━━━ Passage

Webb v. Prout, Unpublished Decision (9-5-2006)

OPINION {¶ 1} Appellants appeal the decision of the Richland County Court of Common Pleas, which granted summary judgment in favor of Appellees Willis G. and Sharon Prout.

STATEMENT OF THE FACTS AND CASE {¶ 2} This case arises from two dog bite incidents involving an adult male rottweiler dog owned by Justin Robertson.

{¶ 3} At the time of the incidents, Mr. Robertson resided at 239 Glessner Avenue in a rental unit owned by Appellees Willis and Sharon Prout. The Prouts own several rental units on Glessner Avenue which are adjacent to one another. Each rental unit is a single residence and has a yard for the exclusive use of each tenant. (W. Prout Affidavit).

{¶ 4} The first dog bite incident occurred on June 11, 2003, and involved Taqiyy Johnson. Said incident occurred in a church parking lot adjacent to the property owned by Appellees. This incident was reported to and investigated by the Richland County Dog Warden. No notice was given to the Prouts that this dog was vicious or prone to attack.

{¶ 5} The second dog bite incident took place on June 16, 2003. The victim in this incident was Lillian Webb, also a tenant of the Prouts, residing at 235 Glessner. Ms. Webb was proceeding through a neighboring tenant's yard when she was bitten. (L. Webb Affidavit). This other tenant, James Henderson lived at 208 Blymer Avenue in a unit also owned by the Prouts.

{¶ 6} On November 8, 2004, Appellants Lillian Webb, Taqiyy Johnson, Steve Johnson and Karla Matthews filed a Complaint in the Richland County Court of Common Pleas against Appellees Willis Prout, Sharon Prout and co-defendant Justin Robertson alleging liability under R.C. 955.28 and common law negligence.

{¶ 7} On July 28, 2005, Appellees filed a motion for summary judgment.

{¶ 8} On November 21, 2005, the trial court granted summary judgment in favor of Appellees.

━━━━━━
━━━ Provided material

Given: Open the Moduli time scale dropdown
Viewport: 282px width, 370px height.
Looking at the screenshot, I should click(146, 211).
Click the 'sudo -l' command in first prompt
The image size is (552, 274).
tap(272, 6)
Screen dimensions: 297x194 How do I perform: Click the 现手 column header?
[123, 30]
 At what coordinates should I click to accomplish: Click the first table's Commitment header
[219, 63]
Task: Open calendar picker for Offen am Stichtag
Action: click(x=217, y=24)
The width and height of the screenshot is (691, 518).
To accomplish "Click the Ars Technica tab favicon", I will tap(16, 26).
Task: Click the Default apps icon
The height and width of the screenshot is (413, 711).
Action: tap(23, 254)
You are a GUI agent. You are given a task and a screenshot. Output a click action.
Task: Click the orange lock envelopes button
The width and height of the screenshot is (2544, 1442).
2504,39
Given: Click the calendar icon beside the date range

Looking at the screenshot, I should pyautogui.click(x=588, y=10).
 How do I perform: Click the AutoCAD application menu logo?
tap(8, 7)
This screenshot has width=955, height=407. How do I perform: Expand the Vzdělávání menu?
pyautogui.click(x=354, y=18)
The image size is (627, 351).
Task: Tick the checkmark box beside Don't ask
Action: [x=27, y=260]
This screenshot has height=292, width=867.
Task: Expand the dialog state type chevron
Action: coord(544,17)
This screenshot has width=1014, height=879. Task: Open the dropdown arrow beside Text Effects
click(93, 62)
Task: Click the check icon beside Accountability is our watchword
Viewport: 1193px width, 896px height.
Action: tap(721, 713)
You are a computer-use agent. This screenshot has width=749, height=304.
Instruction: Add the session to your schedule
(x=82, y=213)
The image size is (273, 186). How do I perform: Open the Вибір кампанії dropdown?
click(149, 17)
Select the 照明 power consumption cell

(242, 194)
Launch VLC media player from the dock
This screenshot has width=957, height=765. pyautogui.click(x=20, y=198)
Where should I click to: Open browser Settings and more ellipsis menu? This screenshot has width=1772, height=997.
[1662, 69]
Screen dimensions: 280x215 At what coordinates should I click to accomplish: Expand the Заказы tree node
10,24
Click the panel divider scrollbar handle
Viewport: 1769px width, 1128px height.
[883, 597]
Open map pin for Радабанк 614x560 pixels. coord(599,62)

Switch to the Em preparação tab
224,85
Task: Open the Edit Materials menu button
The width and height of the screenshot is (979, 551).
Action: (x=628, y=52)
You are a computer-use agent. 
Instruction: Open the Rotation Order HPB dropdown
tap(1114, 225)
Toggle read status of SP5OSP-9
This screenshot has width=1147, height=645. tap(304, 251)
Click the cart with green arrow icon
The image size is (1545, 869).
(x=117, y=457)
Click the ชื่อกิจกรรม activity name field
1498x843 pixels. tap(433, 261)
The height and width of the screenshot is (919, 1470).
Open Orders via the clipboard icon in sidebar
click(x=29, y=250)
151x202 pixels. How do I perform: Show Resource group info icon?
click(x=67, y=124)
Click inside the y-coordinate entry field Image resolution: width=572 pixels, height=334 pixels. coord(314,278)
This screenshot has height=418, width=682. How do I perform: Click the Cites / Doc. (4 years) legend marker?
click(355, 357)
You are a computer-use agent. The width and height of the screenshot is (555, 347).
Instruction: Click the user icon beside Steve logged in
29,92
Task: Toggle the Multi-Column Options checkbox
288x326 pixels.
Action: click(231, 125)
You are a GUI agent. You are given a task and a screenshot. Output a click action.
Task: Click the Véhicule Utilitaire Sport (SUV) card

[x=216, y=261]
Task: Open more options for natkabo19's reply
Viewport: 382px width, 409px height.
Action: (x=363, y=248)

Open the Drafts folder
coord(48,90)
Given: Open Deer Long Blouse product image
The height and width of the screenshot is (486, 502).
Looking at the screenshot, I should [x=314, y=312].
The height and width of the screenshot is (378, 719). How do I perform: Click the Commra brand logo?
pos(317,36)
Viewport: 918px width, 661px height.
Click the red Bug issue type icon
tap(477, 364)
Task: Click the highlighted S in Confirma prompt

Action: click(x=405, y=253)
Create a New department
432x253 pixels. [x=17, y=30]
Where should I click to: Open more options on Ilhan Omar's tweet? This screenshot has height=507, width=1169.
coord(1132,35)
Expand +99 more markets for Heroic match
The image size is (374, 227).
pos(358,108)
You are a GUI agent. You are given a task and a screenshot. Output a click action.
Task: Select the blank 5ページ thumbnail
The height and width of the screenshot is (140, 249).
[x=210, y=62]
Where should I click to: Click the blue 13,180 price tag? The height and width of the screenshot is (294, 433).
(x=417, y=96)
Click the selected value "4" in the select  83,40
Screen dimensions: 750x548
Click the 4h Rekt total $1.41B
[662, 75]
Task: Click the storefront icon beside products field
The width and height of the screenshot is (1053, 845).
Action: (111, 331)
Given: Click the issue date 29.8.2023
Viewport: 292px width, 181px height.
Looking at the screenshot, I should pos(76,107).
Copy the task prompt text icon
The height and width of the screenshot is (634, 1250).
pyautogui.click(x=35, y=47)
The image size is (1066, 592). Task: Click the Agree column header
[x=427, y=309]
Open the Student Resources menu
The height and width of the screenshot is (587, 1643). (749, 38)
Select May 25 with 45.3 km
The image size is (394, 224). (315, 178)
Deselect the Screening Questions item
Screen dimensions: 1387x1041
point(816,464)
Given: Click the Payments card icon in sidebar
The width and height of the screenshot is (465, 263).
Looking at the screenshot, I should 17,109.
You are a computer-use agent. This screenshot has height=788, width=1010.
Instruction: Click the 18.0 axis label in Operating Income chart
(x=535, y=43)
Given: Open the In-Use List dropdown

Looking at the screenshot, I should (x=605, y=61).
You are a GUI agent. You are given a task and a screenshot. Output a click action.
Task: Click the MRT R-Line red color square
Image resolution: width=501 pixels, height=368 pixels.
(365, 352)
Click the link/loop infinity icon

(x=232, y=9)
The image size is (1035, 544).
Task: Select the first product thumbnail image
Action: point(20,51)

━━━━━━

* _What needs to be done_
Copy out the full Webb v. Prout opinion from the top of the page, word for word.

* _Output_
Webb v. Prout, Unpublished Decision (9-5-2006)

OPINION {¶ 1} Appellants appeal the decision of the Richland County Court of Common Pleas, which granted summary judgment in favor of Appellees Willis G. and Sharon Prout.

STATEMENT OF THE FACTS AND CASE {¶ 2} This case arises from two dog bite incidents involving an adult male rottweiler dog owned by Justin Robertson.

{¶ 3} At the time of the incidents, Mr. Robertson resided at 239 Glessner Avenue in a rental unit owned by Appellees Willis and Sharon Prout. The Prouts own several rental units on Glessner Avenue which are adjacent to one another. Each rental unit is a single residence and has a yard for the exclusive use of each tenant. (W. Prout Affidavit).

{¶ 4} The first dog bite incident occurred on June 11, 2003, and involved Taqiyy Johnson. Said incident occurred in a church parking lot adjacent to the property owned by Appellees. This incident was reported to and investigated by the Richland County Dog Warden. No notice was given to the Prouts that this dog was vicious or prone to attack.

{¶ 5} The second dog bite incident took place on June 16, 2003. The victim in this incident was Lillian Webb, also a tenant of the Prouts, residing at 235 Glessner. Ms. Webb was proceeding through a neighboring tenant's yard when she was bitten. (L. Webb Affidavit). This other tenant, James Henderson lived at 208 Blymer Avenue in a unit also owned by the Prouts.

{¶ 6} On November 8, 2004, Appellants Lillian Webb, Taqiyy Johnson, Steve Johnson and Karla Matthews filed a Complaint in the Richland County Court of Common Pleas against Appellees Willis Prout, Sharon Prout and co-defendant Justin Robertson alleging liability under R.C. 955.28 and common law negligence.

{¶ 7} On July 28, 2005, Appellees filed a motion for summary judgment.

{¶ 8} On November 21, 2005, the trial court granted summary judgment in favor of Appellees.